On 02/10/2022 11:59, Ihor Radchenko wrote:
Max Nikulin writes:

This can help with escaping syntax and spaces in verbatim.

It should be enough to create nested "code" or "verbatim" inline objects
with some attribute like :class file, :class var, :class dfn, etc.
Export backend may interpret this attribute to create proper texinfo
commands or more precisely choose HTML element.

I do recall you mentioned this idea in one of the earlier threads.
https://orgmode.org/list/sokqa3$e8s$1@ciao.gmane.io
Max Nikulin (2021-12-06)
Subject: Raw Org AST snippets for "impossible" markup

It was using links, not source blocks. Typing AST directly is a kind of
last resort. Now I am writing about some higher level markup with a
parser that allows nested element and uses just a few special characters
to denote commands. It is a kind of trade-off between brevity of
lightweight markup and flexibility of more verbose language with ability
to more precisely express intentions.

I am not sure if I understand the details of what you are referring to.

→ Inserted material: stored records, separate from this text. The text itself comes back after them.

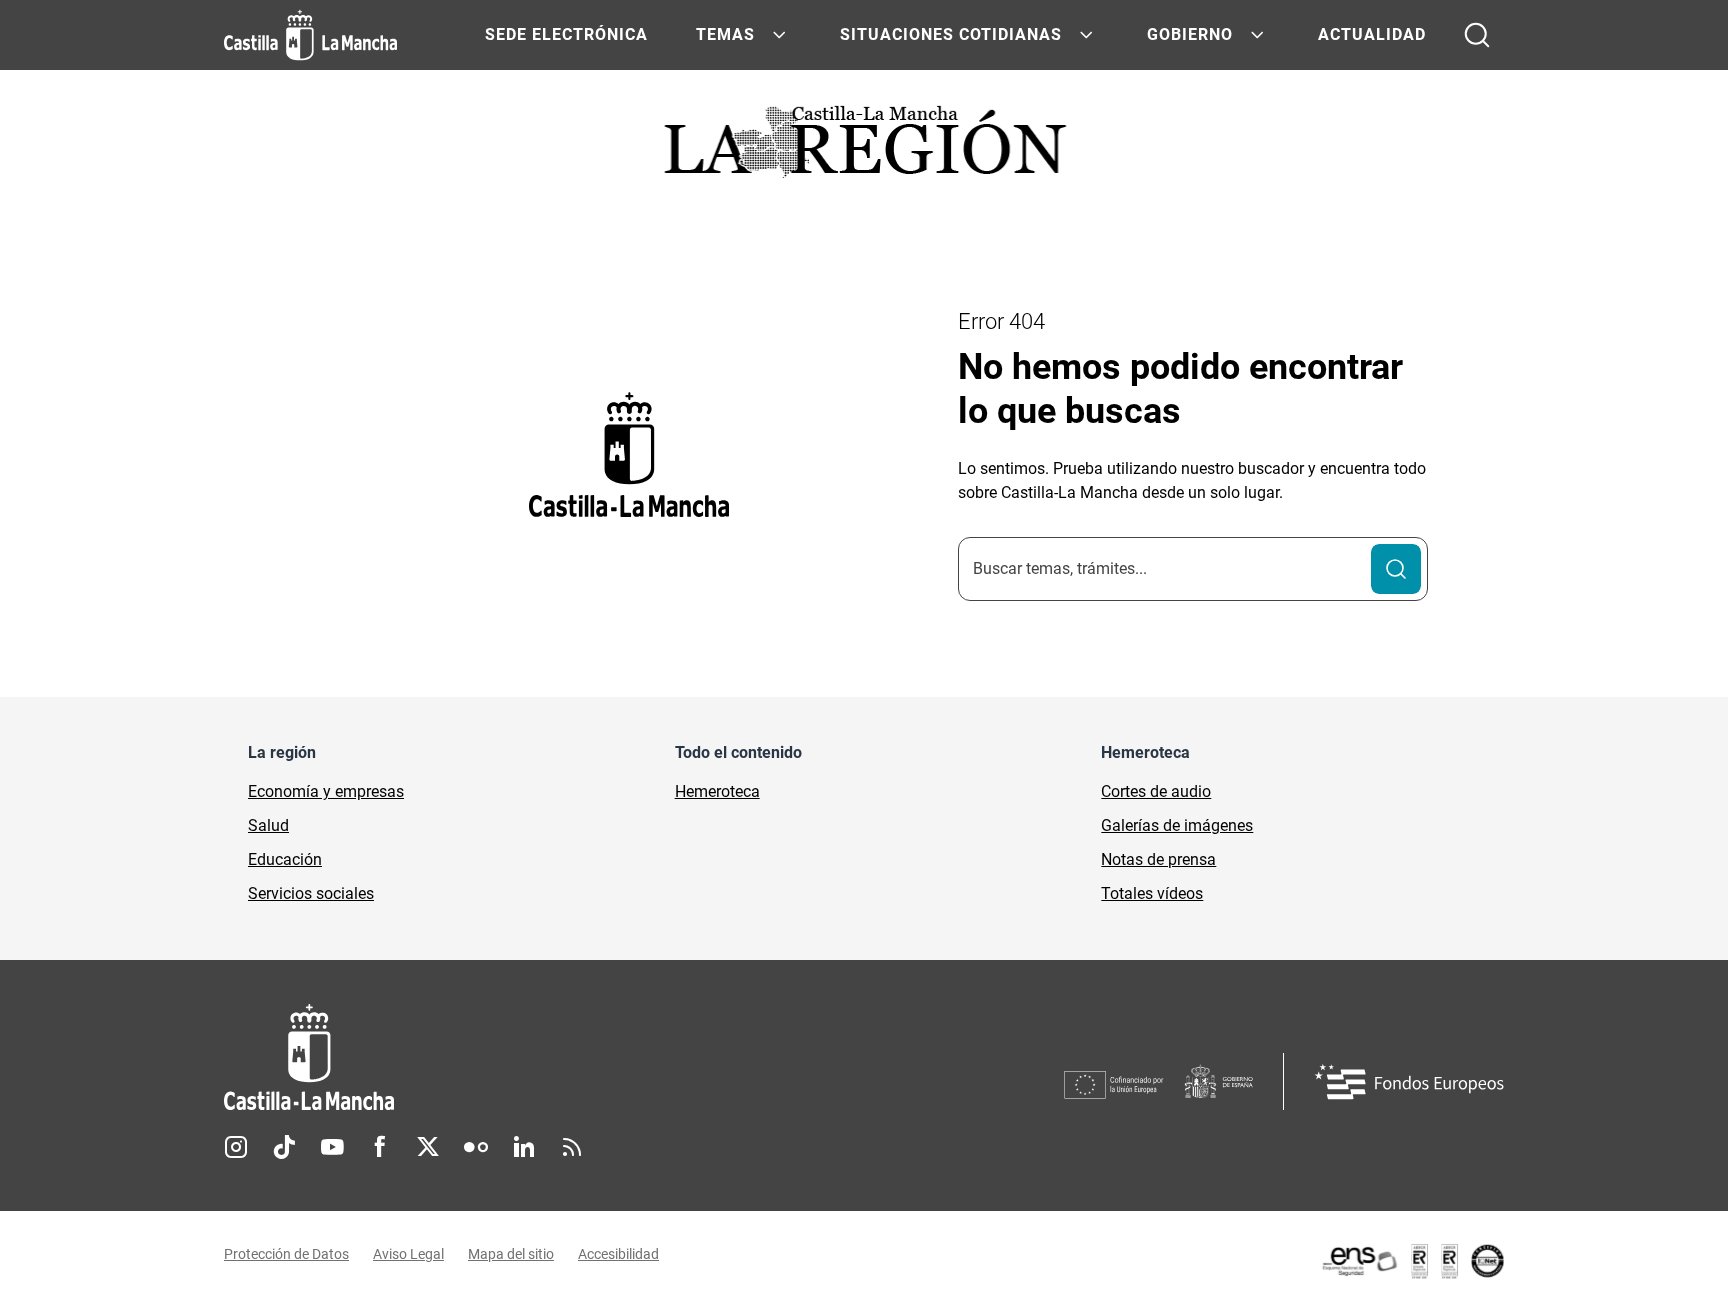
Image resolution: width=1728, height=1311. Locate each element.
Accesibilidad (618, 1254)
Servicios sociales (311, 893)
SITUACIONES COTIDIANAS (951, 34)
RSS (572, 1147)
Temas (725, 34)
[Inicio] (495, 1057)
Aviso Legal (408, 1254)
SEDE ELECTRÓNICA (566, 34)
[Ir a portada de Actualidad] (864, 147)
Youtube (332, 1147)
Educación (285, 859)
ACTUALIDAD (1372, 34)
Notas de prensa (1158, 859)
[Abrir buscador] (1477, 35)
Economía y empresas (326, 791)
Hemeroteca (717, 791)
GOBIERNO (1190, 34)
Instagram (236, 1147)
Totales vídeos (1152, 893)
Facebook (380, 1147)
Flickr (476, 1147)
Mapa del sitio (511, 1254)
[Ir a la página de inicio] (310, 35)
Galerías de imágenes (1177, 825)
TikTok (284, 1147)
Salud (268, 825)
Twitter (428, 1147)
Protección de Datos (286, 1254)
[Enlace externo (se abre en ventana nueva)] (1412, 1261)
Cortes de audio (1156, 791)
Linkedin (524, 1147)
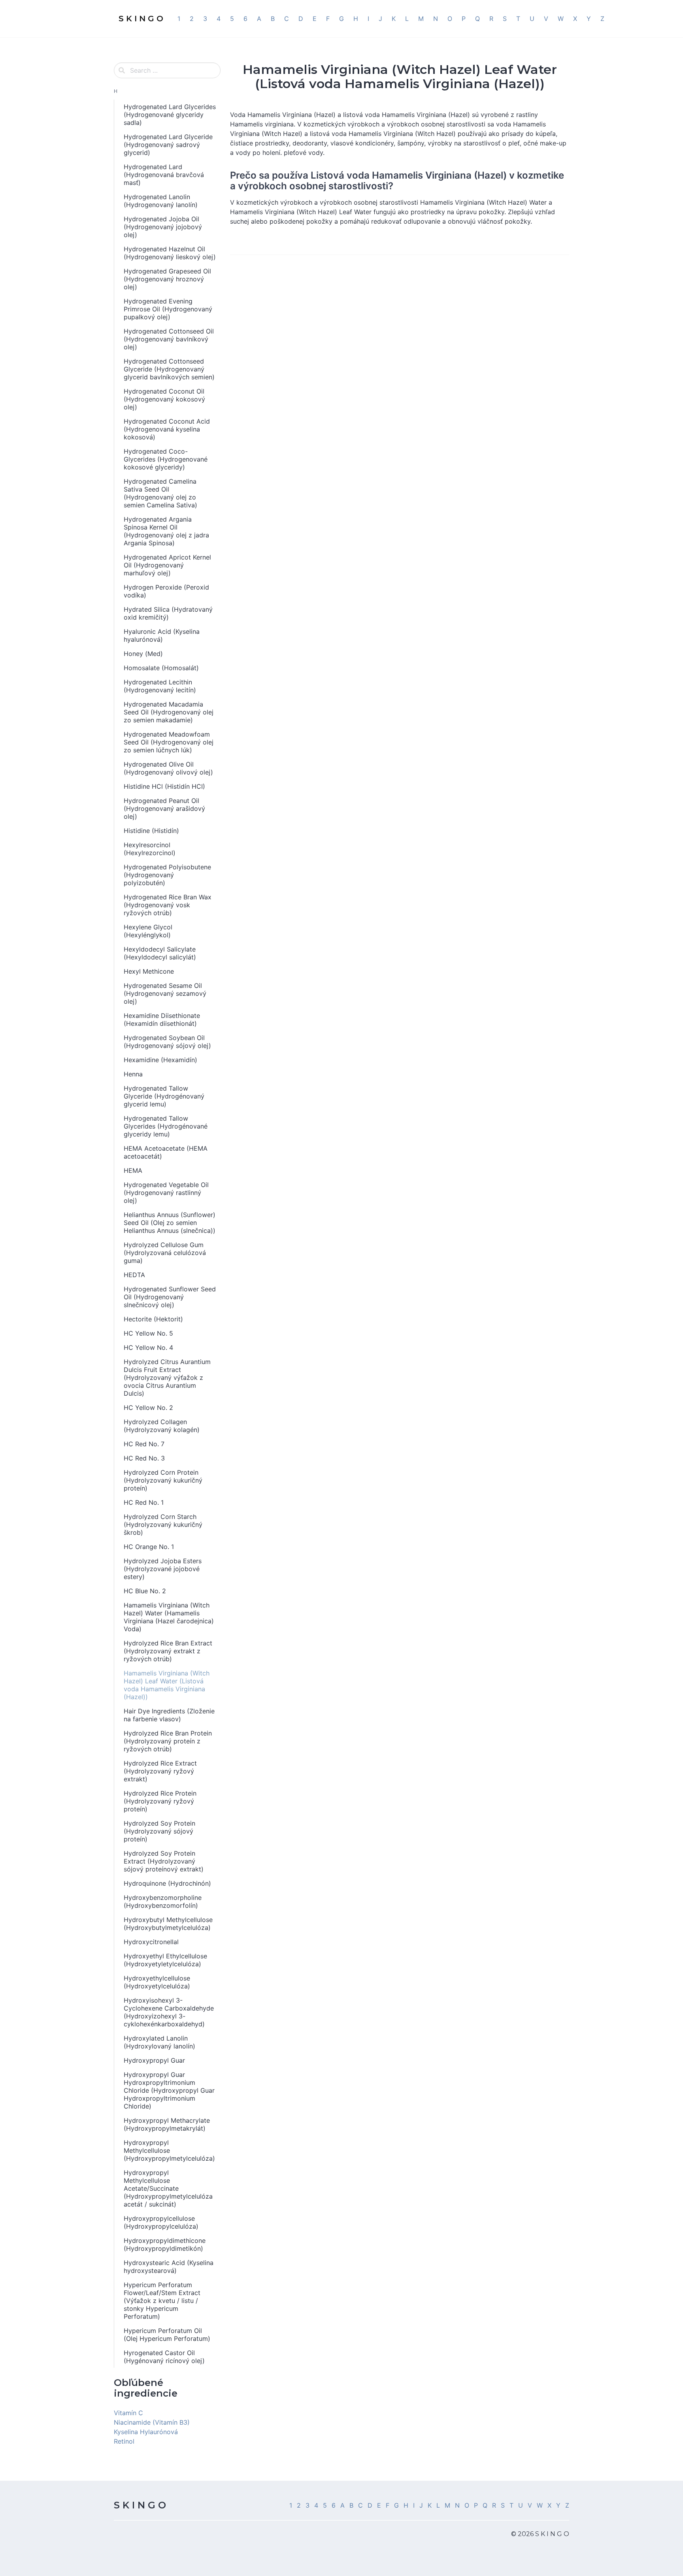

Can you please illustrate how to use the described AST markup for the
following Texinfo snippet:

     By convention, the dynamic library for @var{language} is
     @code{libtree-@{sitter@}-@var{"language"}.@var{ext}}, where @var{ext} is 
the
     system-specific extension for dynamic libraries.

If you are asking how to represent such construct without introducing custom elements then (it may be e.g. :type, not :class) parsed AST should be like

    (code nil ("libtree-{sitter}-"
               (code (:class var) "\"language\"")
               "."
               (code (:class var) "ext")))

If there was some syntax for object attributes then simple cases would be like

    [[attr:(:class var)]]~language~

I have no idea concerning particular markup that can be used inside source blocks. It might be LaTeX-like commands as discussed in the sibling subthread or HTML (XML) based syntax that is more verbose than TeX-like notation.

    By convention, the dynamic library
    for src_alt{\code[class=var]{language}} is

src_alt{\code{libtree-\{sitter\}-\code[class=var]{"language"}.\code[class=var]{ext}}},
    where src_alt{\code[class=var]{ext}} is the
    system-specific extension for dynamic libraries.

or

    By convention, the dynamic library for
    src_alt{<code class="var">language</code>} is
src_alt{<code>libtree-{sitter}-<code class="var">"language"</code>.<code class="var">ext</code></code>},
    where src_alt{<code class="var">ext</code>} is the
    system-specific extension for dynamic libraries.

Hypothetical "alt" babel language has default :results ast :export results header arguments to inject AST bypassing Org markup stage.